News
Bengt Roser endorses FifFiS®
FEATURE
Bengt Roser, CEO at Skara Stadshotell evaluates FifFiS® and recommends it as a great asset to business operations, thanks to its efficient system of serving hot and good quality dishes to guests.
“Finally, there is a solution that makes it possible to serve good food at any time without a chef or even a kitchen. Using its unique packaging, the meal can be laid out perfectly on the plate. The food presentation makes it practically impossible to distinguish between a meal provided by FifFiS® to a meal cooked in the kitchen,” said Bengt Roser.
Roser is a pioneer in Sweden's hospitality scene. With family roots in Strasbourg's food and wine district, he has been the driving force behind the reputable Skara Stadshotell for decades, now a new member of Best Western Hotels. Some of his achievements include catering events in the finest royal venues, for companies like IKEA and Kinnarps, and all over world - all the way to Shanghai.
"We recommend FiffiS® because the quality is good. We have tasted the dishes and we feel confident to add it to our catering portfolio- it complements well to our kitchen’s standards", said Roser. "It’s simple to implement, flexible and cost efficient."

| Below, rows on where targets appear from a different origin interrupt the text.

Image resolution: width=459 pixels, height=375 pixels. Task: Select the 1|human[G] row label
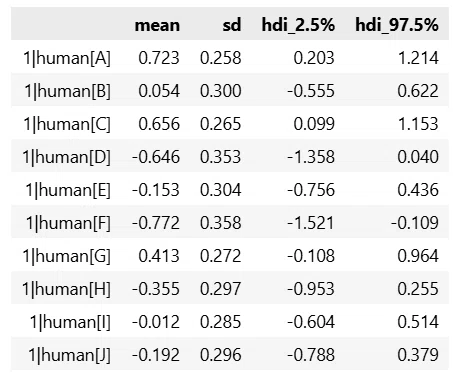point(66,256)
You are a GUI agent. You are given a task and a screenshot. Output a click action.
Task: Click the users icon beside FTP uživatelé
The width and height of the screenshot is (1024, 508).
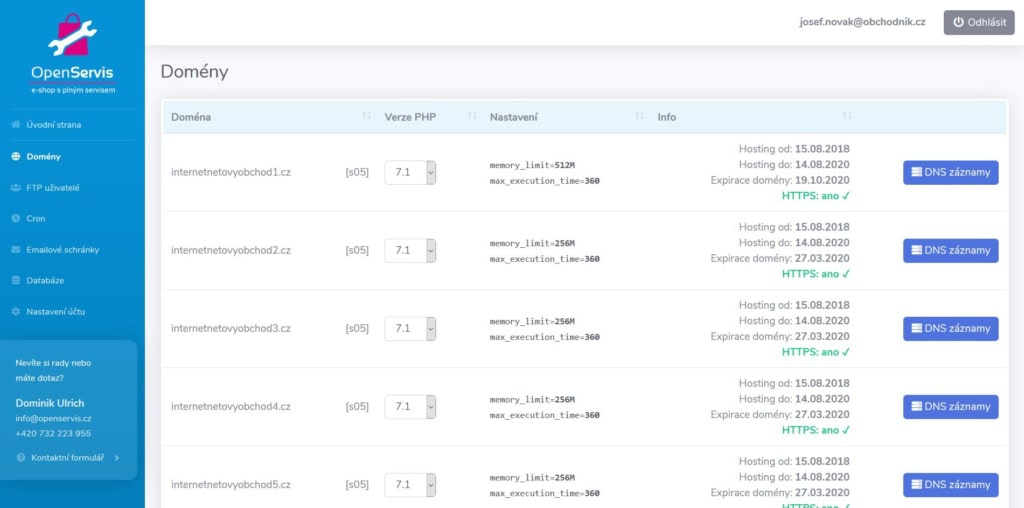[15, 187]
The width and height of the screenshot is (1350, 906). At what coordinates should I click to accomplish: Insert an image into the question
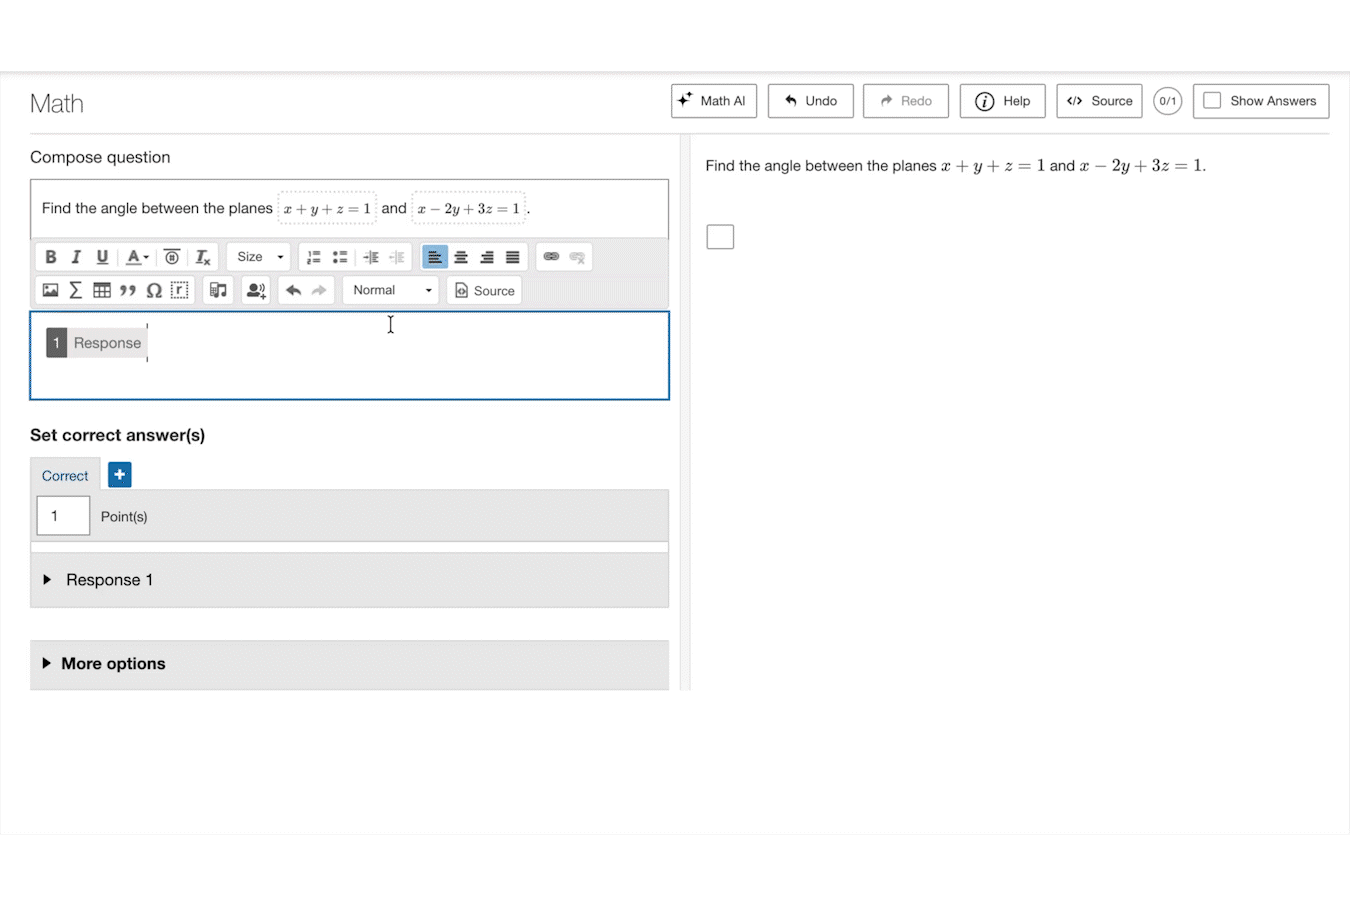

“I also hold the FifFiS®’ food programme A Meal for A Meal very close to my heart. This initiative aims to reduce global hunger by donating a meal to a child in need with every meal sold. It is the ideal time to start doing something to reduce food waste and we are glad to be able to contribute to this initiative,” Bengt Roser concluded.
FifFiS® provides tasty, delicious ready-made meals without the need for any more kitchen equipment or skilled chefs. Using unique Torus Pak® packaging technology, frozen meals can be cooked to perfection by any staff member, saving time on service whilst serving perfectly plated food. FifFiS® meals offer a variety of meals to suit any dietary or cultural requirements. The FifFiS® revolutionary concept transforms the way we cook and serve food by providing the solution to lack of space and shortage of chefs whilst adding value to the customer experience.